Descendants of Sequoyah gather at the Cherokee Heritage Center in Park Hill, Oklahoma, for a documentary film about the creator of the Cherokee written language and his life. JAMI MURPHY/CHEROKEE PHOENIX

PARK HILL, Okla. -- A group of filmmakers visited the Cherokee Heritage Center in early March to interview descendants, as well as those involved with the Cherokee language program, about Sequoyah, the creator of the Cherokee written language.

Choctaw Nation citizen and filmmaker LeAnne Howe and James Fortier, Pic River Ojibway First Nation citizen and filmmaker, are co-producing the documentary on the life of Sequoyah.

"So we're all Indian working together to make this documentary film," said Howe. "We're all very excited to be here."

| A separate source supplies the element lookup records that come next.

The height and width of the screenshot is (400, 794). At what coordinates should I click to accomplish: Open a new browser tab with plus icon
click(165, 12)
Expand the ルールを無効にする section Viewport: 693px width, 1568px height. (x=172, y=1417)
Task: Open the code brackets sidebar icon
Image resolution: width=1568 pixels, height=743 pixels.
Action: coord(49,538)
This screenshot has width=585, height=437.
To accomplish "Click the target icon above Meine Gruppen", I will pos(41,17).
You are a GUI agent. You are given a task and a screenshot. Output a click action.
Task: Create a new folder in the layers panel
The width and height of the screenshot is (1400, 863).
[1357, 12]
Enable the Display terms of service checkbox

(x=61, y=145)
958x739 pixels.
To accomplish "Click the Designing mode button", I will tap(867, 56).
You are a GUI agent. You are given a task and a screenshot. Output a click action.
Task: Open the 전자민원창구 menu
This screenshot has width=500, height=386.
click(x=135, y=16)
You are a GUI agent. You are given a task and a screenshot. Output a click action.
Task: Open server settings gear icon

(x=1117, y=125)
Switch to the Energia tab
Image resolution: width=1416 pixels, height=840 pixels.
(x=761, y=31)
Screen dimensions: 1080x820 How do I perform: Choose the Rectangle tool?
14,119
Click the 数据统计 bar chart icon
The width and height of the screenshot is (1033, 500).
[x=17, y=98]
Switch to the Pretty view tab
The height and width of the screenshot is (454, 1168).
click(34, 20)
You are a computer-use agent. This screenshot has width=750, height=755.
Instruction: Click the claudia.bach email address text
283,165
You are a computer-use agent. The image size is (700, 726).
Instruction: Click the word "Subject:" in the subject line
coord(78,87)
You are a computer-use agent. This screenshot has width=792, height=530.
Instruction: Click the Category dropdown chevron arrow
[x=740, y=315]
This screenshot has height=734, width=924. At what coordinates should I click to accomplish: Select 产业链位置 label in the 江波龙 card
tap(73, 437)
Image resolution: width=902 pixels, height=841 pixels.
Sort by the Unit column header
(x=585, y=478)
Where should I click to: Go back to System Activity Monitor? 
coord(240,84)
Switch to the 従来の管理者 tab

The working title for the film is "Searching for Sequoyah." Those involved with the project said that with Sequoyah, there are just so many mysteries and that he is a fascinating subject. The documentary will include "modern-day Sequoyahs" who work daily at preserving and strengthening the Cherokee language.

United Keetoowah Band citizen Sequoyah Guess spoke to the Cherokee Phoenix about the importance of the filmmakers reaching out to decedents.

"It's one of the few times that they have actually come to the families and asked these different questions, you know, about Sequoyah," Guess, a Cherokee and descendent of Sequoyah, said.